Speak in India made in the states

Right now,  you are reading in a language that  feels as Indian as the coffee you are sipping. Vernacular sanyasin Uma Bharti will not approve. Last week, she held forth that English is a mental illness. “It is very sad and shameful that we have not freed ourselves from the slavery of English 68 years after British left India,” she said at a meeting of a Hindi Committee. Bad idea.

At a time when the BJP is trying hard to junk its cowbelt party tag, Bharti’s epiphany couldn’t have come at a worse time. In non-BJP states such as Tamil Nadu, Kerala, West Bengal  and Odisha, regional pride has the last word. But then, Hindi is not the language of India. Not of the Kashmiris, Gujaratis, Bengalis, Oriyas, Marathis, Malayalis, Telugus, Kannadigas or Tamils. Most in the Northeast hardly speak it.

The Constitution does say the official language of India is Hindi, but it has also given state governments the option to function in the language of their choice. A court decision in January 2015 clearly stated that there in no suggestion in the Constitution that Hindi is India’s national language. Hear South India clapping?

In the current cultural subtext, Hindi’s national carrier in the non-cowbelt is Bollywood. In urban India, vernacular Hindi has become Hinglish—the bastardised patois of neo-nationalism. ‘Lock kiya jaaye’, is identified with Amitabh Bachchan, himself the son of a venerated Hindi poet. ‘Love jihad’ is a mongrel mix of English and Arabic. ‘Tandoori chicken’, a rage in South India, is a Punjabi-Hindi derivative. Official Hindi, which purists extol, is not the vernacular spoken in India at all. The official version mostly twists the tongue and will bemuse even the residents of the Hindi heartland. Going by the rules of Internet satire, ask a Mythili Brahmin watching IPL on his Sony TV how many runs Virat Kohli scored in the ‘Gol guttam lakad battam de danadan pratiyogita’ against Pakistan, and see his jaw drop. I kid you not, the translation is how many runs did Kohli score in cricket? You wear a ‘kanth langoti’ (tie) with a suit.
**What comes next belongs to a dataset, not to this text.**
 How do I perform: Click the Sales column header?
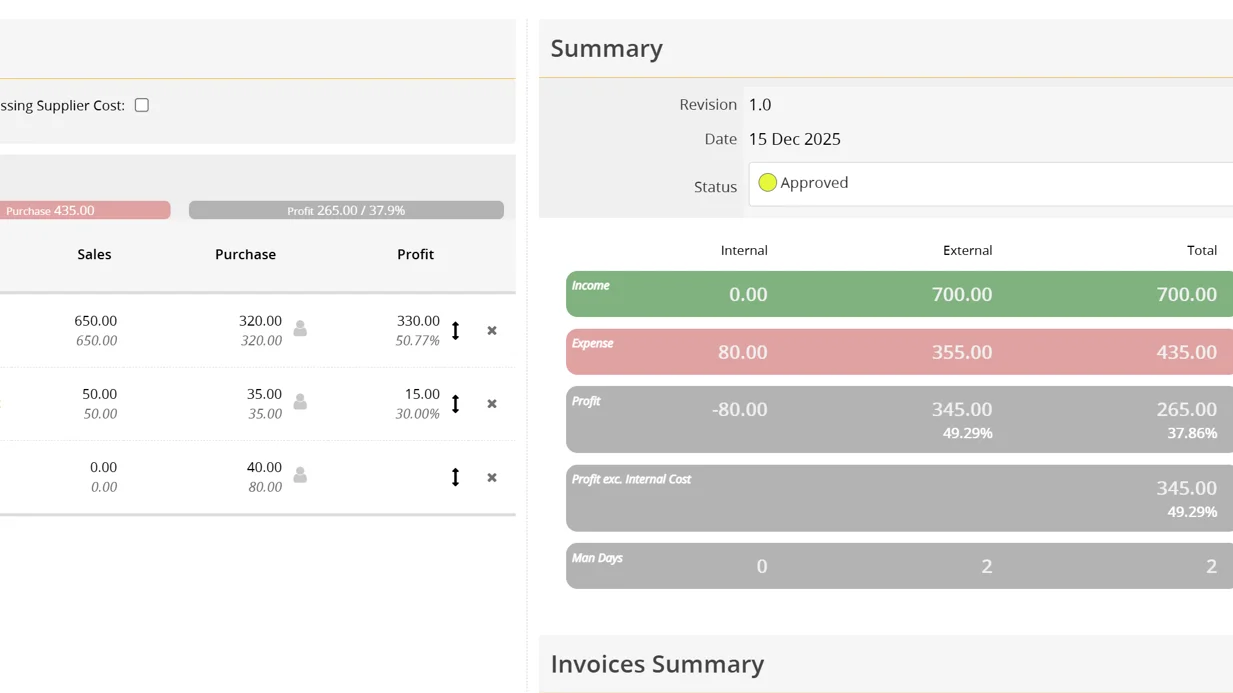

At Wimbledon, Leander Paes plays ‘Harit ghaas par le tada tad, de tada tad’ (lawn tennis). The train has stopped at the ‘Bhabhka adda’ (railway station). Maybe one should consult the... er... Oxford shabdkosh.
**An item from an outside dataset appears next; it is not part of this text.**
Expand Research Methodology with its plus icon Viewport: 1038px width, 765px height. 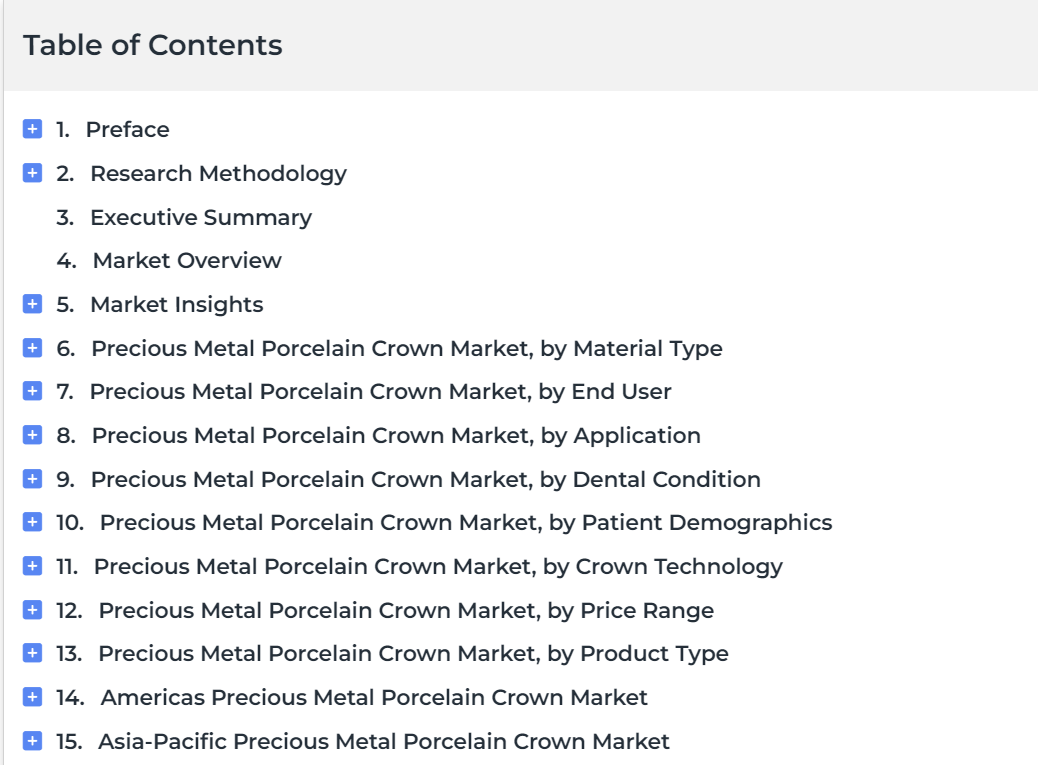tap(32, 173)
Hindi is, of course, an undeniably powerful voice, with great literary and cultural wattage. But language politics abuses nationalism. As an internationally ascendant cultural and economic power, India cannot be caught in a linguistic time warp. It is a matter of national pride that Prime Ministers Atal Bihari Vajpayee and Narendra Modi spoke in Hindi at the United Nations to assert India’s singular identity. But neither rejects English. Besides, nobody in England today will understand the English the British brought to India. Stop an Etonian in Bond Street and quote Chaucer, “A long castel with walles white/Be Seynt Johan, on a ryche hil” and he will in fright think you are a suicide bomber speaking in Arabic and call the cops.

India’s regional languages are a sign of its multicultural pride. Hindi is just one of them. And English is the mark of the global Indian —the IT professionals, scientists, doctors and chefs who make the country a power to reckon with. So, kya problem hai?